Contributors: Kristina Barounis & Gal Gilor
For those interested in a shorter recap: Presentation Slides
This project utilizes natural language processing techniques and algorithms and a dataset of customer reviews from Amazon's electronic products department to answer the following two questions:
-
Do written reviews of Amazon Products align with their associated ratings?
-
What are the most discussed topics in these reviews?
- Python libraries
- Pandas
- NLTK
- Gensim
- Scikit-learn
- Matplotlib
- Seaborn
For this project, we used a Stanford dataset of Amazon product reviews spanning 18 years. We cleaned the data using standard NLP techniques (i.e. removing stop words, lemmatizing, and tokenizing). We then used supervised classification algorithms to classify reviews into rating buckets (1-5). Additionally, we used an unsupervised topic modeling algorithm (LDA) to cluster reviews into topics.

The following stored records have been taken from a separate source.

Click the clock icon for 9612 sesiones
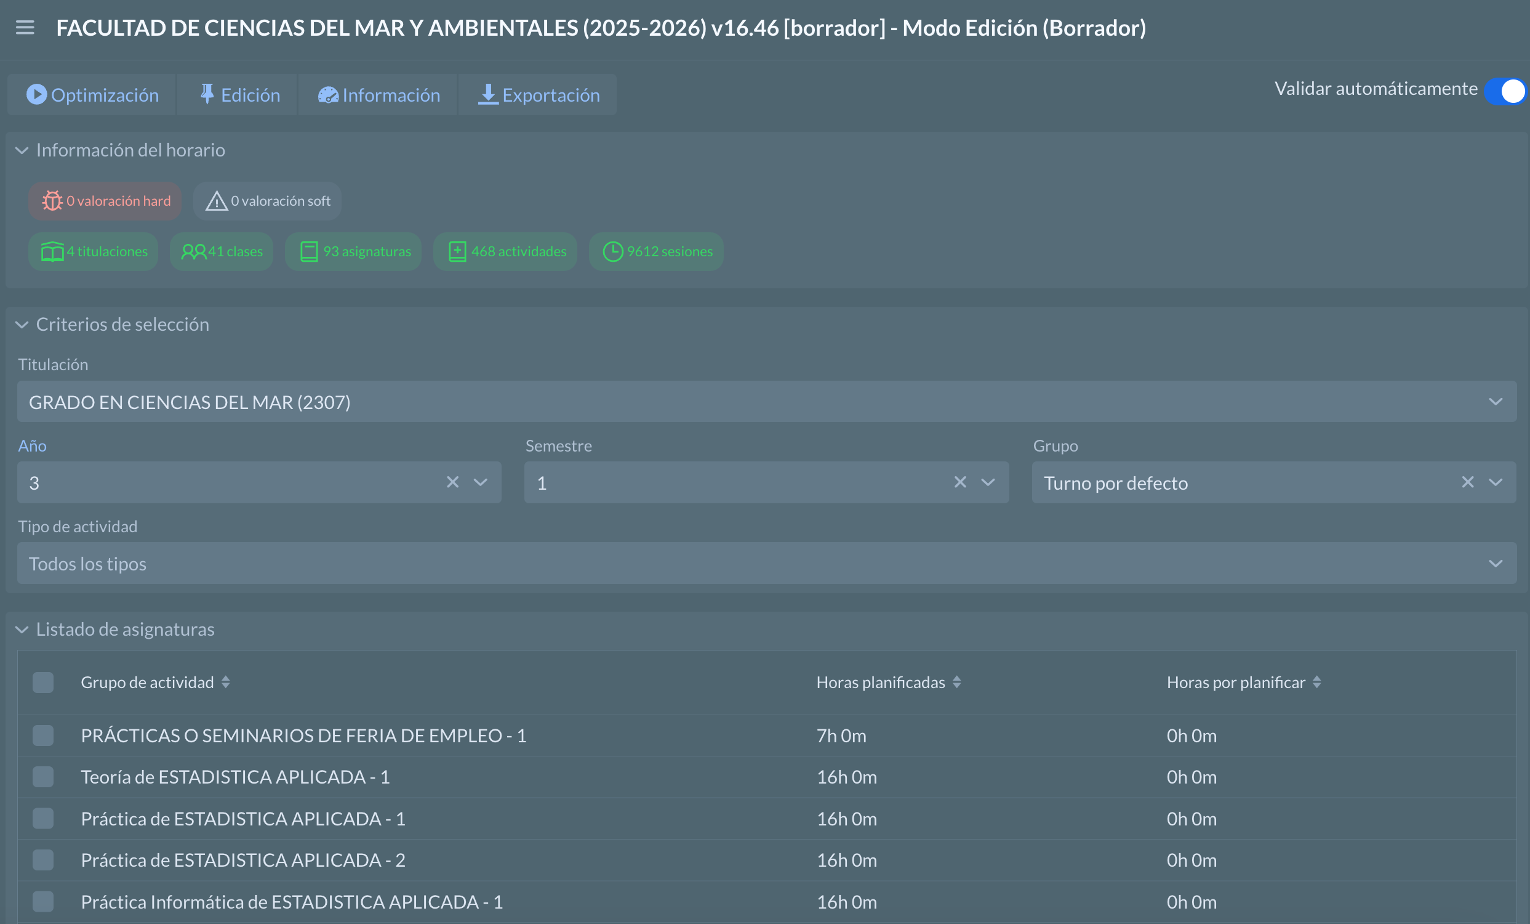1530x924 pixels. 612,252
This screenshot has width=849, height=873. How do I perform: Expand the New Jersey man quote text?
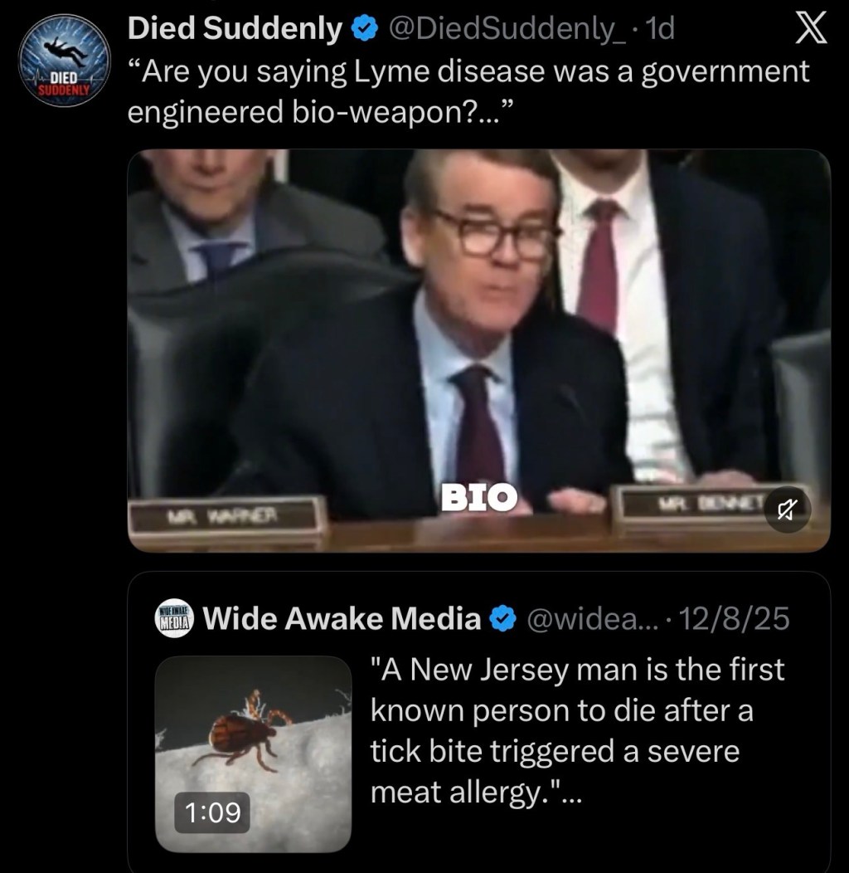578,730
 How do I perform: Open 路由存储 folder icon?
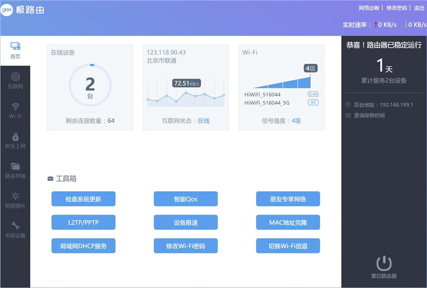click(15, 166)
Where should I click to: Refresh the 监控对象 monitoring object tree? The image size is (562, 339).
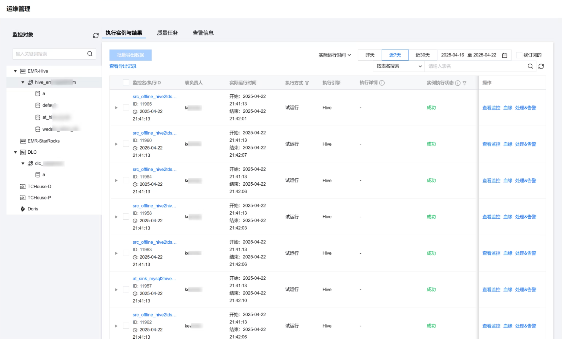pos(96,35)
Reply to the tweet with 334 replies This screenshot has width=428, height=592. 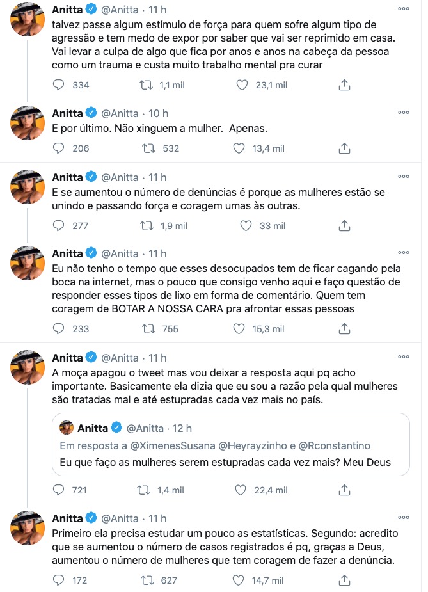(x=59, y=85)
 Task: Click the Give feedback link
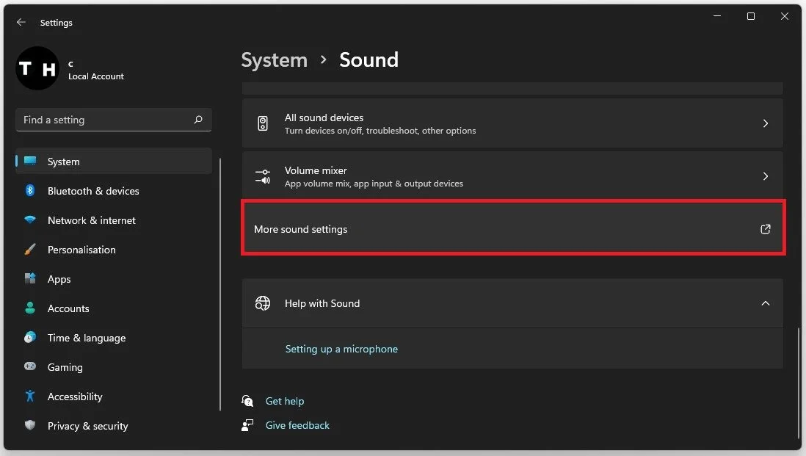(297, 425)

The original dataset contained 1.7 million reviews on electronic products sold on Amazon. We dropped 1.2 million to reduce class imbalance across rating buckets, ultimately resulting in ~502,000 observations.
We completed a number of pre-processing and data cleaning steps including removing punctuation and stop words, making all letters lowercase, and lemmatizing words. Each of these steps was performed so that words could be grouped together based on their lemma and weren't instead treated as individual words.
As part of our exploration, we looked at the most common words and bigrams in our corpus. Many of the most common words ultimately get removed as stop words or through our vectorization strategy in which we require words to appear in less than 50% of the documents. Interestingly, many of the most common bigrams become key components in the topics produced by the unsupervised LDA model.
We also engineered a number of features. However, these were ultimately excluded from the models as it became evident that these features had little impact on leading to accurate predictions of ratings.
- number of words in a review
- number of exclamation points used in a review
- number of question markers used in a review
Here we only discuss our the dummy and most accurate model. For a look at the additional models we tested, please see the python notebook titled Supervised_Models.
-
Dummy Classifier:
- The Dummy Classifier acheieved an accuracy score of 20%, given our data is distributed across 5 rating categories.
-
Multinomial Naive Bayes
- The Multinomial Naive Bayes model was able to achieve the highest accuracy score of 46.5% (26.5% better than random guess)
- We used NLTK's TF-IDF vectorizer with the following parameters:
- A maximum of 2500 features
- Each word was required to appear in a minimum of 15 reviews
- Each word was required to appear in no more than 50% of the reviews
The confusion matrix shows the accuracy of the model across rating buckets. The model performed best when predicting ratings of 1 and 5, with 73% and 66% of the observations correctly classified, respectively. This is in line with our expectations, given these are likely to be the reviews with the most polarizing language. Additionally, the model performed worst on reviews with ratings of 2 given we had the fewest observations in this rating bucket.
Before running the model we noticed additional processing is needed. We began by removing single character words and all the stand-alone digits. Unsure about the pros and cons of the different libraries for NLP, we utilized both Gensim and scikit-learn to run LDA models for topic modeling.
- scikit-learn
-
We chose 14 as the number of topics (Amazon electronics department is made out of 14 sections). Additionally, we filtered out words that appeared in more than 50% of the reviews and words that appeared in less than 10 reviews. Looking at topics, we noticed that some words appear on several topics, meaning the topics are not independent of each other.
-
We lowered the number of topics to 10 filtered words that appeared in more than 50% of reviews, and words that appeared in less than 15 reviews. Lowering the number of topics helped address the dependency problem between topics.
-
- Gensim
- Lowering the number of topics and filtering words that appeared in over 50% of documents seemed to work well, thus we reused those hyperparameters. Also, we filtered the words that appeared in less than 10 reviews.
Every model returned slightly different results. The gensim LDA model created the most distinguishable topics in our eyes. Unfortunately, due to a lack of computing power and time, we were unable to use topic modeling for classification purposes.
-
Optimize text cleaning process
- Given this was our first time working with NLP techniques, we did not create an optimal pipeline for NLP pre-processing. We tokenized and lemmatized our text before realizing that NLTK's vectorizers take in a corpus of documents, rather than a list of tokens, to create vectors.
- Due to time constraints, we could not fine tune the model to return only distinct topics
-
Use topics derived from LDA in supervised classification algorithms
- We would have liked to have used the topics derived from the unsupervised learning algorithm, LDA, as classes in a supervised classification model.